In 2023, Miyazaki joined the Japanese national B team and competed in both international junior and senior tournaments. In July, she contributed to Japan's first gold medal at the Asian Junior Championships since 2012. By the end of the year, she achieved the world #1 position in the BWF World Junior Ranking.

On the International Challenge circuit, Miyazaki won the singles title at the Saipan International in June, following a runner-up finish at the Northern Marianas Open the previous week. In August, she secured the singles title at the Guatemala Future Series and was runner-up in the women's doubles with Maya Taguchi.

Miyazaki won her first BWF World Tour title at the Indonesia Masters II (Super 100) in October and reached her first Super 300 final at the Korea Masters in November, where she finished as runner-up. She also advanced to the second round of the Japan Masters (Super 500) and the Syed Modi International (Super 300). Miyazaki rose from a world ranking of No. 431 at the start of 2023 to a career-high No. 39 by the end of the year.

=== 2024 ===
In 2024, Miyazaki joined the Japanese A National Team. In March, she won her first Super 300 title at the Orléans Masters, defeating compatriot Hina Akechi in the final. The following week, she reached the Swiss Open semi-finals, defeating former world champion P. V. Sindhu in the second round before losing to Olympic champion Carolina Marín. From April to May, she contributed to Japan’s bronze medal at Uber Cup in Chengdu, China.

In September, Miyazaki reached her first Super 1000 final at the China Open, finishing as runner-up to Wang Zhiyi. She also consistently reached the semi-finals at five other tournaments: the Hong Kong Open (Super 500), Macau Open (Super 300), Arctic Open (Super 500), Korea Masters (Super 300), and the China Masters (Super 750).

Domestically, Miyazaki won the team and singles titles at the Inter-High School Championships in August. In December, she claimed the women's singles title at the All Japan Badminton Championships, defeating Natsuki Nidaira in the final, becoming the fourth high school student to win the national championship. She concluded the year with a career-high world ranking of No. 12.

Exercise requirements:
1. In the account of Miyazaki's badminton career, whom did she defeat in the final to win the women's singles title at the All Japan Badminton Championships in December 2024?
2. Extend the account of Miyazaki's badminton career onward from its final sentence.

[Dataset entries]
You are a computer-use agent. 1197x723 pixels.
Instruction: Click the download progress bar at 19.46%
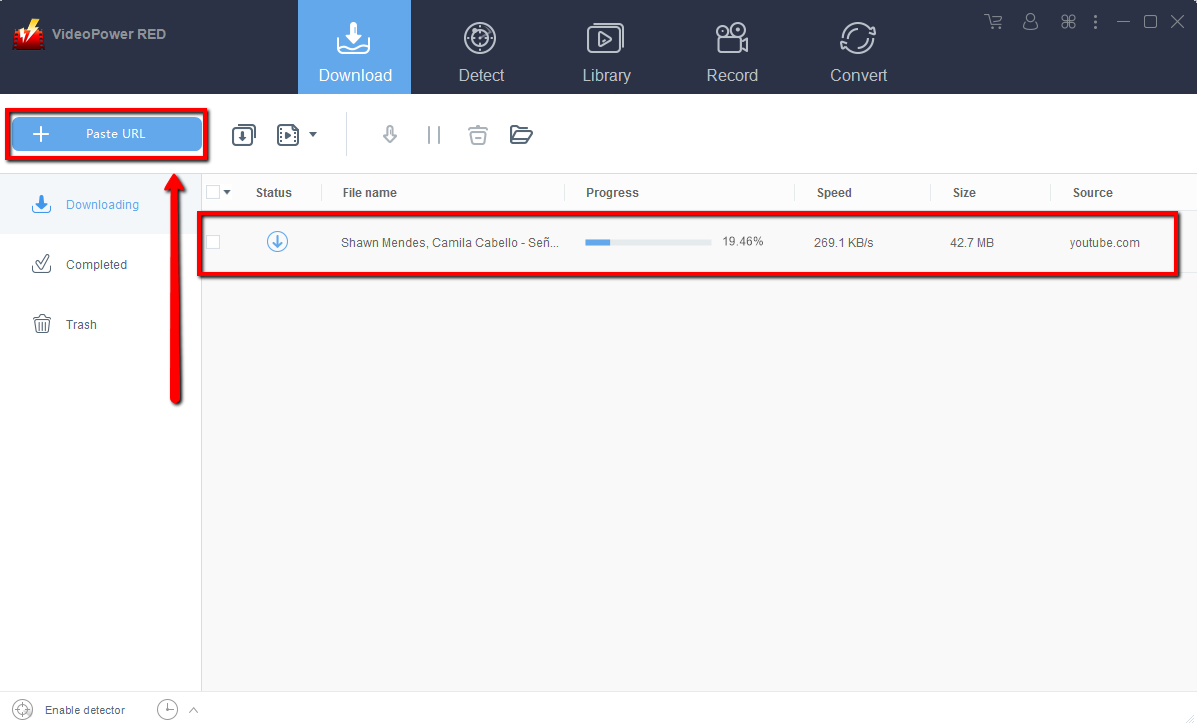[648, 241]
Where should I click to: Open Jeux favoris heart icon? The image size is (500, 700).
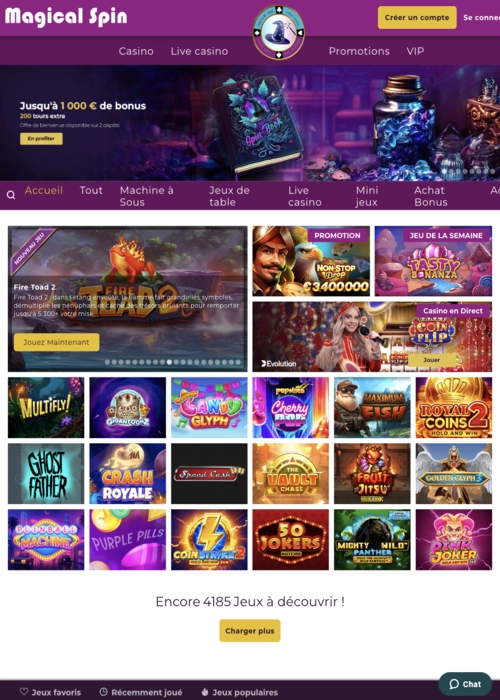point(24,692)
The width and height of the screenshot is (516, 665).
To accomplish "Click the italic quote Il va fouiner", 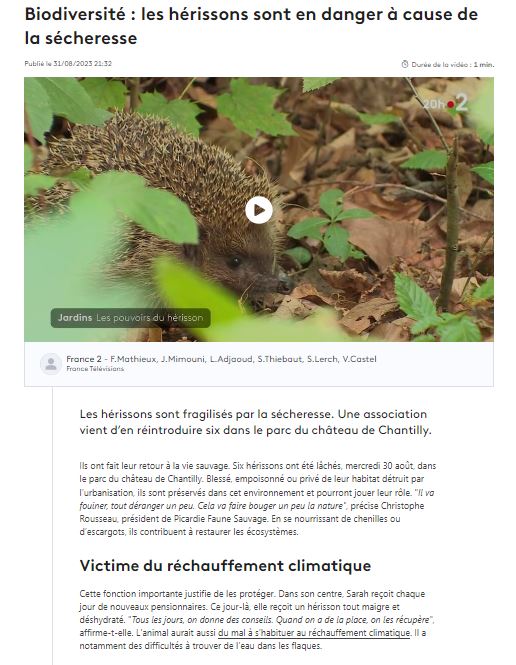I will coord(257,499).
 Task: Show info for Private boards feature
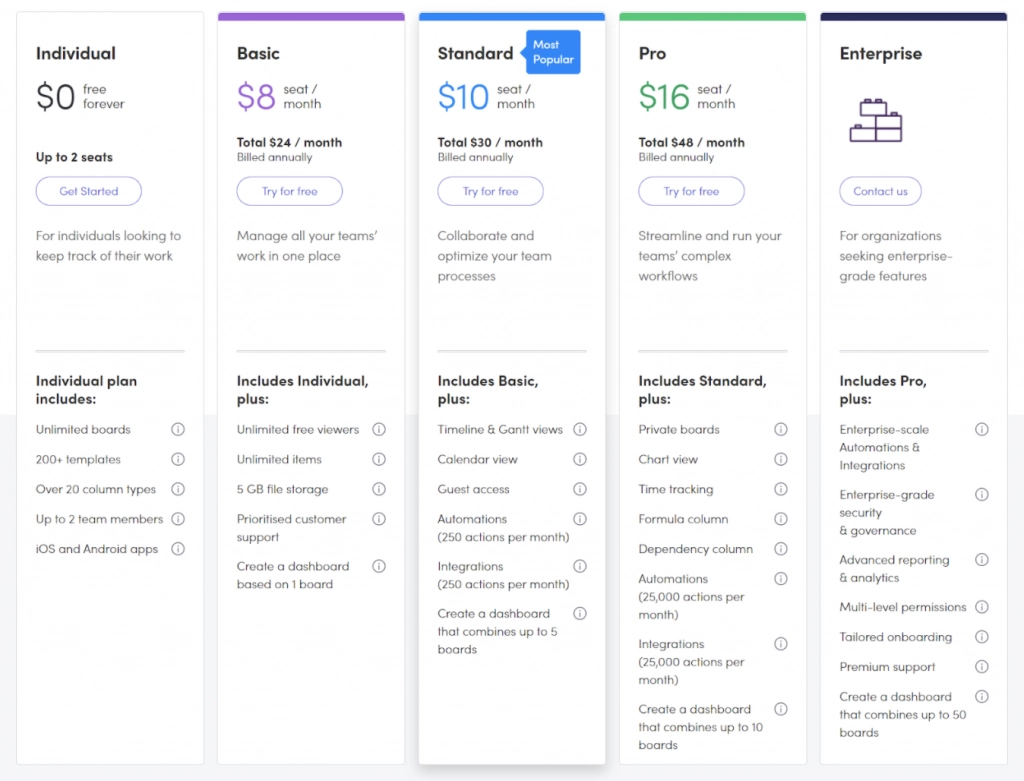[x=781, y=430]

Answers below:
1. Natsuki Nidaira.

2.
=== 2025 ===
In 2025, Tomoka Miyazaki joined the Japanese national team and turned professional, joining ACT Saikyo in April upon high school graduation. She reached a career-high world ranking of No. 6 on 10 June. On the BWF World Tour, she won her first title of the year at the Taipei Open (Super 300) in May and advanced to the semi-finals of the India Open (Super 750) and the Thailand Open (Super 500). At the Thailand Open, she defeated Ratchanok Intanon in the quarter-finals before being eliminated by Chen Yufei. She also reached the All England Open (Super 1000) quarter-finals, losing to compatriot Akane Yamaguchi. In team competitions, Miyazaki contributed to Japan's bronze medals at the Asia Mixed Team Championships in February and the Sudirman Cup in April–May.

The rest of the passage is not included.